Infection and Immunity Division


Research Overview | Research Divisions | Online Resources | Collaborative Research

Cancer & Haematology | Molecular Genetics of Cancer | Immunology | Infection & Immunity
Autoimmunity & Transplantion
| Genetics & Bioinformatics | Structural Biology
This section was prepared in association with Science Writer Graeme O'Neill

The goal of this Division is to improve current methods for preventing and treating two important parasitic diseases: malaria and leishmaniasis. Worldwide, each year malaria infects 250 million people and kills over two million. Leishmaniasis, transmitted by sandflies, may cause mild or severe disease and has become a major problem in war-torn endemic countries and in AIDS patients. Treatment of leishmaniasis is severely hampered by high toxicity, low efficacy and increasing resistance to existing drugs. Likewise, the malaria parasite has developed tolerance to drugs that formerly killed it, so we must discover how this drug tolerance developed. We believe that an understanding of the basic mechanisms of immunology, cell biology and genetics will be central to the development of vaccines and novel chemotherapeutic treatments of these diseases. A large number of malaria antigens have been identified but currently little is known of their function or their potential as vaccine candidates. An important component of our work aims to increase our knowledge of the structure and function of these proteins.

Background

Infectious diseases are the leading cause of death world wide, and have their major impact on children in the poorest countries. Successful vaccination programmes and availability of antimicrobial agents have provided major benefits for developed countries, but much remains to be done, particularly in developing countries. Almost daily we are shocked from our complacency by the threat of newly emerging infectious diseases such as HIV, newly described incurable infections, opportunistic infections in immunocompromised individuals, and multidrug resistant bacteria that demand our attention. "It is extremely important that Australia and the Hall Institute maintain its great tradition of research in microbiology and infectious diseases," says Professor Graham Brown, Head of the Infection and Immunity Division.

Our Goals

The Division of Infection and Immunity has a two-fold objective, to obtain fundamental insights into the biology and immunology of infectious diseases, as well as developing novel ways to combat these infectious agents. Our research therefore covers investigations of the molecular basis of drug resistance, mechanisms of pathogenesis and toxin action, immune evasion by pathogens, parasite and host genetics, and the development of vaccines and drugs. The work covers a wide spectrum from basic laboratory research to field applications that involve numerous international collaborations.

Historical Note

Twenty years ago, Sir Gustav Nossal and Dr Graham Mitchell, initiated the bold plan of establishing an immunoparasitology group, with the goal of applying the latest techniques in immunology and cell biology to parasitic diseases of importance to human health. After a judicious learning period with various veterinary parasites in model systems, the focus became three major parasitic tropical diseases: malaria, leishmaniasis, and schistosomiasis.
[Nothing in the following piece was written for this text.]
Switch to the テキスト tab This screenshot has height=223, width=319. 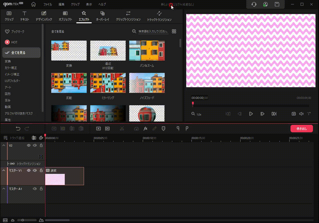click(x=25, y=16)
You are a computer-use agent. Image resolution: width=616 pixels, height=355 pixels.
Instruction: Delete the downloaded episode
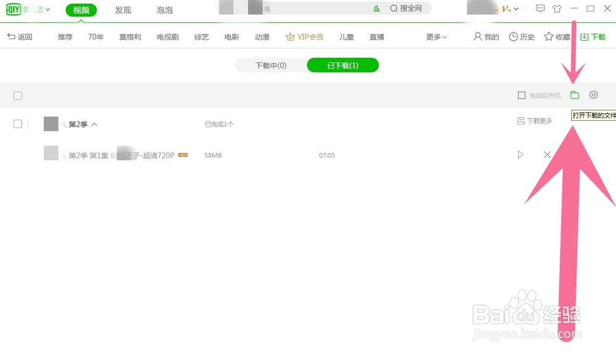tap(547, 155)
Helping to Combat Diseases of Global Importance

Malaria and leishmaniasis are rare diseases in developed nations, so why is Australia's leading medical research institute involved in research in these two diseases? Researchers of the Institute recognise the obligation to work with the World Health Organization and other international bodies to apply the most modern biomedical tools and techniques to addressing problems of global importance. Their research efforts into these diseases involve collaborations with a number of institutions within Australia and also internationally, with organisations such as the Papua New Guinea Institute of Medical Research; the Eijkman Institute for Molecular Biology in Jakarta, Indonesia; and the Wellcome Trust Centre in Blantyre, Malawi.

Strong linkages with disease-endemic countries ensures relevance of the eventual translation of the research findings into practice in these countries.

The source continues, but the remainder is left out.